Menu

Mode Gelap
 

Nasional · 28 Sep 2025 11:51 WIB ·

PP 45 Tahun 2025 Dinilai Jadi “Suntik Mati” Industri Sawit Nasional


 Foto: Ilustrasi Perbesar

Foto: Ilustrasi

ASPIRATIF.ID — Pemerintah resmi menerbitkan Peraturan Pemerintah (PP) No. 45 Tahun 2025 tentang perubahan atas PP No. 24 Tahun 2021 terkait tata cara pengenaan sanksi administratif di bidang kehutanan pada 19 September 2025.

Regulasi ini sejatinya diharapkan menjadi solusi bagi jutaan hektare perkebunan sawit yang terlanjur berada di kawasan hutan tanpa izin. Melalui mekanisme denda, usaha yang sudah berjalan diharapkan bisa memperoleh kepastian hukum.

Namun, alih-alih memberi kepastian, aturan baru ini justru menimbulkan babak baru ketidakpastian yang berpotensi mengancam keberlangsungan industri sawit nasional.

◆ **Tugas Latihan**:
**1.** Bagaimana ringkasan artikel tentang PP 45 Tahun 2025 ini dalam dua kalimat?
**2.** Baris mana saja dalam daftar yang memuat kata "Task"? Pilih dan salin semuanya.
Artikel di atas tidak berkaitan dengan daftar.

◆ **Data yang Diberikan**:
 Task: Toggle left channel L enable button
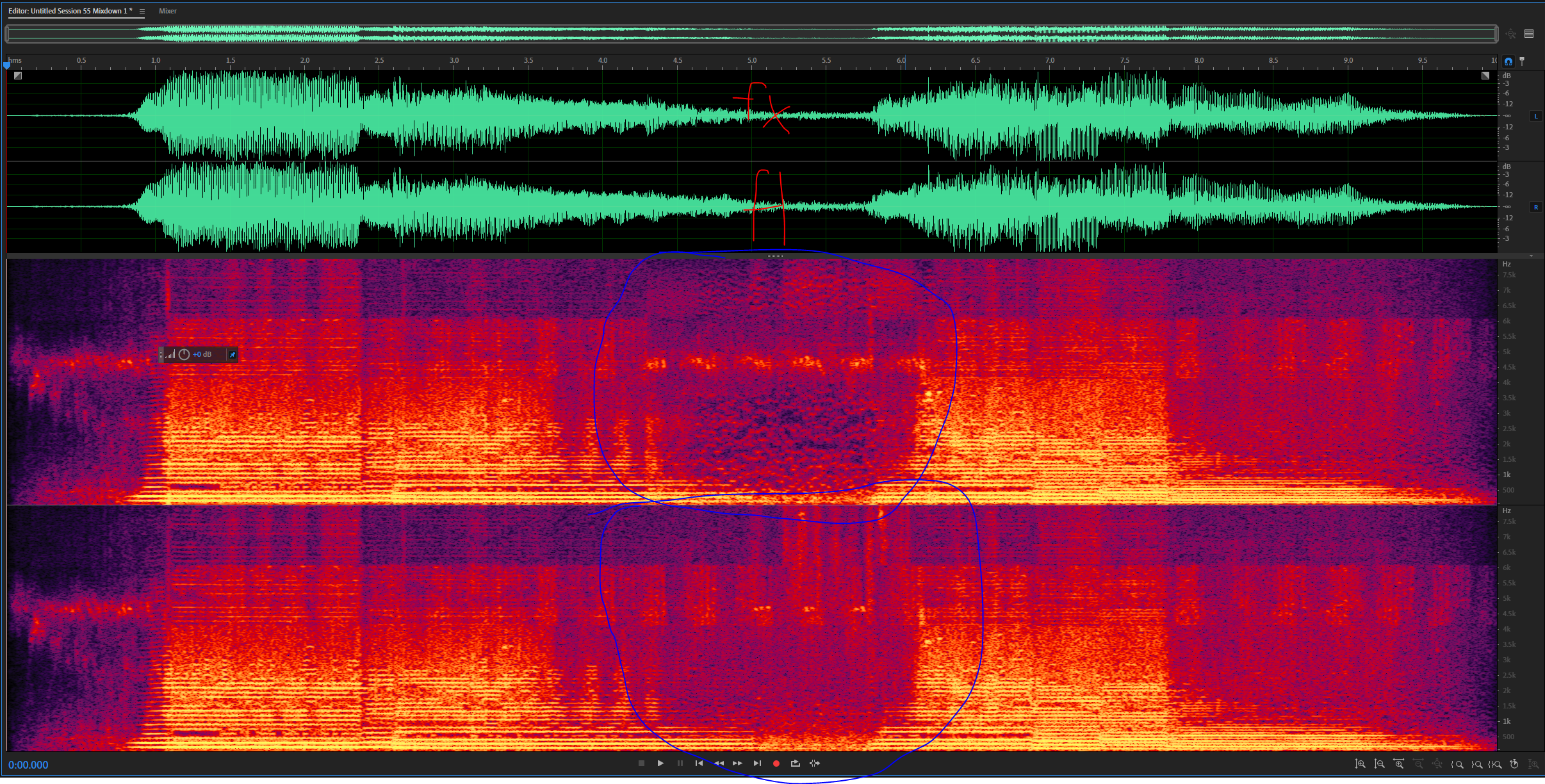pos(1536,116)
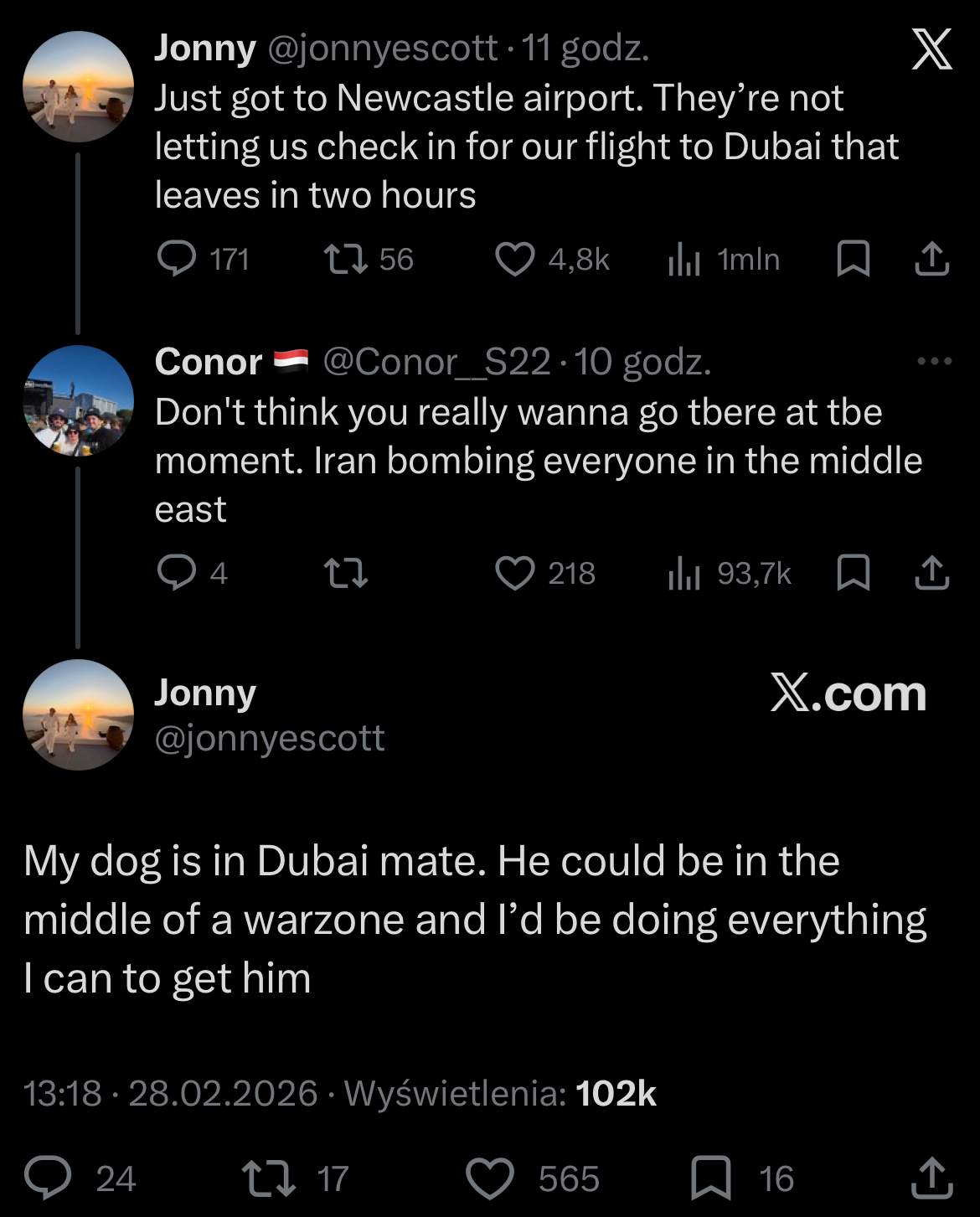Screen dimensions: 980x1217
Task: Bookmark Conor's reply tweet
Action: pyautogui.click(x=853, y=573)
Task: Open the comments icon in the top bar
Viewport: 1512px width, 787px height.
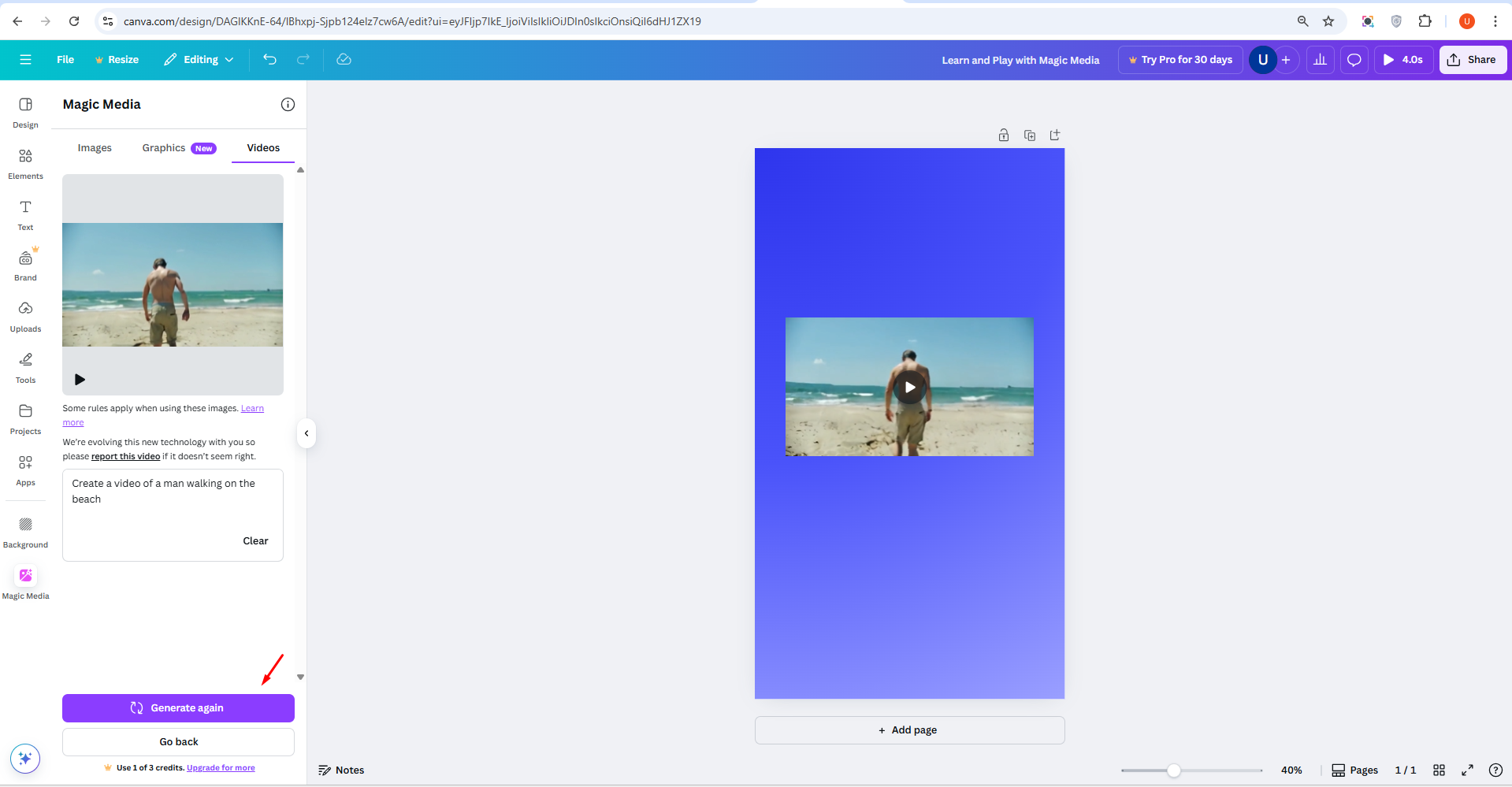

◆ **Hasil Tiap Tugas**:
**1.** Pada 19 September 2025, pemerintah menerbitkan PP No. 45 Tahun 2025 tentang perubahan atas PP No. 24 Tahun 2021 terkait tata cara pengenaan sanksi administratif di bidang kehutanan. Aturan ini diharapkan memberi kepastian hukum lewat mekanisme denda bagi jutaan hektare kebun sawit di kawasan hutan tanpa izin, tetapi justru menimbulkan ketidakpastian baru yang berpotensi mengancam keberlangsungan industri sawit nasional.

**2.**
 Task: Toggle left channel L enable button
Task: Bookmark Conor's reply tweet
Task: Open the comments icon in the top bar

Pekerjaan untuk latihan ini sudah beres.